- _Estratto dell'articolo_:
= = = = = = =

Le quattro ragazze dell’inseguimento – Elisa Balsamo, Tatiana Guderzo, Letizia Paternoster e Silvia Valsecchi -: la loro felicità è al primo posto. E la specialista dello scratch – Maria Giulia Confalonieri -: il suo sorriso illumina il podio.
Italiane in bicicletta: l’ultima immagine viene dai campionati europei su pista, in questi giorni, a Berlino, con l’oro del quartetto e il bronzo della velocista, luccicanti di gioia e commozione. E le italiane, o almeno le romane, in bicicletta saranno le protagoniste di “Bicinrosa”, la prima edizione di una pedalata che ha l’obiettivo di sensibilizzare per la lotta ai tumori al seno e che si disputa domani, ritrovo (dalle 8), partenza (alle 11) e arrivo (dopo 7 km) alle Terme di Caracalla (per informazioni e iscrizioni www.bicinrosa.it).
La bicicletta è donna. Lo è nel sostantivo, femminile. Lo è nell’antico soprannome, in francese, “petite reine”, la piccola regina, la reginetta. Lo è nella bellezza del telaio, nella grazia delle linee, nella seduzione delle forme. Lo è nella leggenda: alla Parigi-Rouen del 7 novembre 1869, fra i 120 al pronti-via, c’era anche una donna, che si era iscritta come Miss America, ma era inglese, fu la ventinovesima dei 34 a giungere al traguardo dei 123 km (e la prima a comparire in un ordine d’arrivo), e si racconta che passò la notte – non proprio in bianco – con un affettuoso accompagnatore. Lo è nello scandalo: nel 1898, a Oakham, Surrey, Inghilterra, due donne contro, Matha Sprague, albergatrice, e Florence Harberton, cliente, nonché tesoriera dell’associazione Rationale Dress e moglie di un visconte, la Sprague vietò l’ingresso nel suo hotel alla Harberton, perché la Harberton indossava pantaloni alla zuava, camicia di flanella con cravatta, cappello a tesa e guanti, insomma, perché era vestita da ciclista. E lo è nella lotta, nella sfida, nella emancipazione: al Giro d’Italia del 1924, fino all’ultimo momento gli organizzatori della “Gazzetta dello Sport” avevano nascosto l’identità della prima donna alla partenza, elidendo l’ultima lettera del suo nome e trasformandola in Alfonsin Strada, per il timore di rappresaglie dei tifosi e dei lettori, e forse anche degli altri concorrenti, tranne poi ricredersi e tenere in gara Alfonsina Strada anche dopo che era giunta fuori tempo massimo nell’ottava tappa, L’Aquila-Perugia, 296 chilometri di sterrato, in una giornata di pioggia e vento.
Oggi la bicicletta è donna sulle strade urbane e trafficate, su quelle bianche ed eroiche, su quelle delle granfondo e delle “randonnée”, sulle piste e sui sentieri, nelle sale-stampa, nelle librerie e nelle biblioteche. La bicicletta è donna perché porta la primavera anche in autunno. La bicicletta è donna anche perché tutti gli uomini la considerano come una compagna o una concubina, la vivono come un’amante o un’amica, le si confessano come se fosse una psicanalista, le si affidano come se fosse una psicoterapeuta.

= = = = = = =

(Dati archiviati)
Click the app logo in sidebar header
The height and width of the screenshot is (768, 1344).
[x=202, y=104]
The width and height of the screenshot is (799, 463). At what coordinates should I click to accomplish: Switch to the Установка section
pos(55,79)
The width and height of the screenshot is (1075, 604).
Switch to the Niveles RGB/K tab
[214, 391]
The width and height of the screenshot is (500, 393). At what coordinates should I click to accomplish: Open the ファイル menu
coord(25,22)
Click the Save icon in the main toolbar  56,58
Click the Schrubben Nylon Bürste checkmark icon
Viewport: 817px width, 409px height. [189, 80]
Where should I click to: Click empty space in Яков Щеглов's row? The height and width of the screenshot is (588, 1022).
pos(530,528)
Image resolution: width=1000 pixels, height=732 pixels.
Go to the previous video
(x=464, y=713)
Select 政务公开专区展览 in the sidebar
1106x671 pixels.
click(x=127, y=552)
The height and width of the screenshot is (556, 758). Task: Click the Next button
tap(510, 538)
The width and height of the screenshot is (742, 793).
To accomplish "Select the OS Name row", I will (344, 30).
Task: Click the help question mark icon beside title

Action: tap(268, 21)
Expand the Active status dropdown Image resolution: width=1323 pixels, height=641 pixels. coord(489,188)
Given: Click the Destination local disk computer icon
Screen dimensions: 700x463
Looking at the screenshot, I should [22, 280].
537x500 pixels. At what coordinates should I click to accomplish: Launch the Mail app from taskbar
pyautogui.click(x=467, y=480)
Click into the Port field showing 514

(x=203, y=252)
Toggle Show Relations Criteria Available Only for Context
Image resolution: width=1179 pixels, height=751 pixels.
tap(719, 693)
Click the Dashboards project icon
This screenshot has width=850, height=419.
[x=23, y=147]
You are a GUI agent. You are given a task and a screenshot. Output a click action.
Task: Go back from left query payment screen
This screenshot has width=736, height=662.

= = = = = = =

- _I tuoi compiti_:
1. Rispondi a queste domande sull'articolo dedicato alla bicicletta e alle donne:
(a) In quale città si tengono i campionati europei su pista?
(b) A che ora parte la pedalata "Bicinrosa"?
(c) In quale tappa del Giro d'Italia del 1924 Alfonsina Strada arrivò fuori tempo massimo?
2. Riscrivi il passo dell'articolo sulla bicicletta e le donne a partire da "Le quattro ragazze" fino a "illumina il podio.", chiamando "palco" ciò che nel testo si chiama "podio".

- _Soluzioni degli esercizi_:
1.
(a) A Berlino.
(b) Alle 11.
(c) Nell'ottava tappa, L'Aquila-Perugia.

2.
Le quattro ragazze dell’inseguimento – Elisa Balsamo, Tatiana Guderzo, Letizia Paternoster e Silvia Valsecchi -: la loro felicità è al primo posto. E la specialista dello scratch – Maria Giulia Confalonieri -: il suo sorriso illumina il palco.